* _Text segment_:
On a happier note for the White House, President Obama wins the Nobel Peace Prize, narrowly edging out Beyoncé.

In the Middle East, hopes for peace soar when Iran announces that it will allow U.N. inspectors to visit its nuclear-enrichment facility. Hopes plunge soon after when the inspectors report that they were taken to what appears to be a hastily abandoned kebab stand with a hand-painted sign that says ``NUCLEAR ENRICHMENT,'' as well as what the inspectors describe as ``numerous health-code violations.''

In Afghanistan, U.N. investigators raise questions about the recent national election, noting that a third of the votes cast for President Hamid Karzai came from Palm Beach County.

On the celebrity front, a remorseful David Letterman confesses to his stunned audience that he has been hiking the Appalachian Trail with female staff members.

But the big story in October, the story that grips the nation the way a dog grips a rancid squirrel, is the mesmerizing drama of a silver balloon racing through the blue skies above central Colorado, desperately pursued by police, aviation and rescue personnel who have been led to believe that the balloon contains O.J. Simpson.

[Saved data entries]

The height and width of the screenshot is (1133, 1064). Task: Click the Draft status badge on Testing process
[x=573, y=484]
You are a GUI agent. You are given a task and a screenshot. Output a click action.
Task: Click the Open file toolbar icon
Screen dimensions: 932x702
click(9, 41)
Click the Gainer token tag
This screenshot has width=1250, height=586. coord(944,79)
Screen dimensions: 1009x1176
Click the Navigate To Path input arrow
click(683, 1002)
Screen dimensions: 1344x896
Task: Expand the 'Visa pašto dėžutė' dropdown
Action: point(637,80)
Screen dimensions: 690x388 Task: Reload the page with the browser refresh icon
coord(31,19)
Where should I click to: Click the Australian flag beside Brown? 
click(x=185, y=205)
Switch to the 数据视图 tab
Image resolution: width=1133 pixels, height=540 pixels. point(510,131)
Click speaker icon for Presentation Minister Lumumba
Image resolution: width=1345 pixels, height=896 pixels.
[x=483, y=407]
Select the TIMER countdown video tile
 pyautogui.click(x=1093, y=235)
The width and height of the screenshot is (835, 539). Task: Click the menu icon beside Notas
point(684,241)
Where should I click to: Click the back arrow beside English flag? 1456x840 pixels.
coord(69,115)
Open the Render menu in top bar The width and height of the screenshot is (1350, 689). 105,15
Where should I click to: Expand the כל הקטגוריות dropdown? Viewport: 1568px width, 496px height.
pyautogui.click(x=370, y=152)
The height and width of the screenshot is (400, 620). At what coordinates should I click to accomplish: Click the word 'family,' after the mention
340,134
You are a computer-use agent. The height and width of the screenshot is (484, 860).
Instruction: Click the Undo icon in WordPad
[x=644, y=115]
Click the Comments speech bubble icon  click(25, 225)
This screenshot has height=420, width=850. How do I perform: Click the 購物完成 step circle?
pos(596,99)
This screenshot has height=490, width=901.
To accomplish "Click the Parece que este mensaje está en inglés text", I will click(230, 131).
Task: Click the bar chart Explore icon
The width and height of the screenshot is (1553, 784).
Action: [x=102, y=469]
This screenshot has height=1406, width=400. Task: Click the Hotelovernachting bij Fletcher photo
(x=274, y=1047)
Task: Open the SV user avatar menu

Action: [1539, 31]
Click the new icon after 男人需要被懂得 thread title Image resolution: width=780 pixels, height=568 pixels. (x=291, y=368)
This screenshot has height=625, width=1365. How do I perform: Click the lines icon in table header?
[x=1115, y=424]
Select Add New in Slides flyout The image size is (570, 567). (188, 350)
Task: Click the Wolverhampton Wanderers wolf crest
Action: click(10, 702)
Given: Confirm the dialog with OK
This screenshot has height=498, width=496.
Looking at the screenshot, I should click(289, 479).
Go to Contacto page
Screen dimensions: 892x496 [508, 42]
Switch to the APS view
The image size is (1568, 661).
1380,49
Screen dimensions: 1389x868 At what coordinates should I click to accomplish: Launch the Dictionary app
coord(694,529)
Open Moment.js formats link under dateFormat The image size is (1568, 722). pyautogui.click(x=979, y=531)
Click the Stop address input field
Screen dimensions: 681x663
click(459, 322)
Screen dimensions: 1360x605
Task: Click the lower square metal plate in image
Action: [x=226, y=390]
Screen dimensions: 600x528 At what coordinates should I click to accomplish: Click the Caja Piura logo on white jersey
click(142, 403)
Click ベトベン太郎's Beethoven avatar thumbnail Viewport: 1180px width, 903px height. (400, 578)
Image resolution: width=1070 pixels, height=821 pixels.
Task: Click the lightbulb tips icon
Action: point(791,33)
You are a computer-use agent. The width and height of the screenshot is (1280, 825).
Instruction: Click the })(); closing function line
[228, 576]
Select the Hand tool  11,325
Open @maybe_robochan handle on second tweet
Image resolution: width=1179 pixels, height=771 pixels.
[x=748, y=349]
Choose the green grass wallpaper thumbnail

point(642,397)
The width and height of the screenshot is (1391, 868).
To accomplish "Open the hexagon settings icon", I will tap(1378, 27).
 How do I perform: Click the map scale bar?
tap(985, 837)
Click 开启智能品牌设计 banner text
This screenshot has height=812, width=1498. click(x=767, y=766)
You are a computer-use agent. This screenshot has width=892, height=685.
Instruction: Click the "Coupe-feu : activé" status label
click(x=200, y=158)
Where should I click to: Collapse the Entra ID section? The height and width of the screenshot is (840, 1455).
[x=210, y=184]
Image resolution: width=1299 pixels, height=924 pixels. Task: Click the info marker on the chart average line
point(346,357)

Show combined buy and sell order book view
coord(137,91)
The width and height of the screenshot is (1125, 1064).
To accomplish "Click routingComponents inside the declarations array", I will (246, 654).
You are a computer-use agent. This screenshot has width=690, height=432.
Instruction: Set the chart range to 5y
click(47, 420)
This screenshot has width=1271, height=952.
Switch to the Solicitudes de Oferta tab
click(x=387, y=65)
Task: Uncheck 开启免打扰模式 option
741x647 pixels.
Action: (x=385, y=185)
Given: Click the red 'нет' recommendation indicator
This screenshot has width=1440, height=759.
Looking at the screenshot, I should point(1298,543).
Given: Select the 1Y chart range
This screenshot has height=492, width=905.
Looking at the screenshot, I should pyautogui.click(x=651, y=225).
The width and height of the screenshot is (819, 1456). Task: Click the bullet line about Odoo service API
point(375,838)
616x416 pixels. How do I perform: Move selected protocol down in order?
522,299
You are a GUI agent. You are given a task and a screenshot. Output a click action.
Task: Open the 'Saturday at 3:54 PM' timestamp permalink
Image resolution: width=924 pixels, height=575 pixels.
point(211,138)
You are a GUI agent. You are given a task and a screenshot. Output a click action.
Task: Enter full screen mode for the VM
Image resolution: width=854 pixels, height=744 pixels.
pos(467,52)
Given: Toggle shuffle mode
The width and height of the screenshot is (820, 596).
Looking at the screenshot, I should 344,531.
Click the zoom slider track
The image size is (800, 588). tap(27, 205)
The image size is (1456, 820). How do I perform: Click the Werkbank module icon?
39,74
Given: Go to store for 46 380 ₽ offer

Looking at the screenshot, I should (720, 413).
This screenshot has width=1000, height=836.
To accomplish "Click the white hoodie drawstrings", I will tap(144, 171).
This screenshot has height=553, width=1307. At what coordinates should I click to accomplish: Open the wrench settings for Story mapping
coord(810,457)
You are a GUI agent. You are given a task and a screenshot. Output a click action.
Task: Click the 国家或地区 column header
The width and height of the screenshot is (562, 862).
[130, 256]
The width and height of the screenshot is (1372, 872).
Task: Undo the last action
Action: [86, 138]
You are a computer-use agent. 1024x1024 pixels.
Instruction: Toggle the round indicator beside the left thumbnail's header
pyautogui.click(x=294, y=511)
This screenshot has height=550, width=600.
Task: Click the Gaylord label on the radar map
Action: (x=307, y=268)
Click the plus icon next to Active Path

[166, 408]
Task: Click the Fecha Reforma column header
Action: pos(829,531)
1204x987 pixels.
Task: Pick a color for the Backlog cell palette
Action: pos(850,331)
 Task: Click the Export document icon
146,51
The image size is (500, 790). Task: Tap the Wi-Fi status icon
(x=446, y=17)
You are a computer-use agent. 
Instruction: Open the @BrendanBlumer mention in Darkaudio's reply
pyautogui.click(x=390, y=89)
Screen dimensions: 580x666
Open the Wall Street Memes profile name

* _Problem 1_:
Answer these questions using the satirical roundup of October news above the records.
(a) Whom does President Obama narrowly edge out for the Nobel Peace Prize?
(b) What do the U.N. inspectors say they were taken to in Iran?
(c) According to the U.N. investigators, where did a third of the votes cast for President Hamid Karzai come from?
* _Problem 2_: In the satirical roundup of October news, rewrite the passage from "In Afghanistan, U.N." to "Palm Beach County.", swapping "Palm Beach County" for "Broward County".
* _Problem 3_: Extend the satirical roundup of October news by continuing it from its last sentence.

* _Expected output 1_:
(a) Beyoncé.
(b) A hastily abandoned kebab stand with a hand-painted sign that says "NUCLEAR ENRICHMENT."
(c) Palm Beach County.

* _Expected output 2_:
In Afghanistan, U.N. investigators raise questions about the recent national election, noting that a third of the votes cast for President Hamid Karzai came from Broward County.

* _Expected output 3_:
No, that would have been great, but the authorities in fact have been led to believe that the balloon contains 6-year-old Falcon Heene, the son of exactly the kind of parents you would expect to name a child ``Falcon.'' It quickly becomes clear that the boy is not in the balloon, and the whole thing is a hoax perpetrated by attention-seeking reality-show-wannabe idiots. In other words, nothing really happened, so naturally the media go into a weeklong Category 5 frenzy so intensive that Larry King is forced to temporarily interrupt his ongoing postmortem coverage of the Michael Jackson funeral.

Speaking of attention-seeking reality-show-wannabe idiots,in . . .

NOVEMBER

. . . a Washington couple, Tareq and Michaele Salahi, penetrate heavy security and enter the White House, a feat that Joe Biden has yet to manage. As details of the incident emerge, an embarrassed Secret Service is forced to admit that not only did the couple crash a state dinner, but they also met and shook hands with the president, and they ``may have served briefly in the cabinet.''

In other White House news, the president, in a much-debated post-Thanksgiving decision, announces that he is sending U.S. troops into the electronics departments of 1,400 Best Buy stores to prevent Black Friday shoppers from killing each other over flat-screen TVs. Hours later the president withdraws the troops, calling the situation ``hopeless.'' Press Secretary Gibbs notes that the president inherited Black Friday from the Bush administration.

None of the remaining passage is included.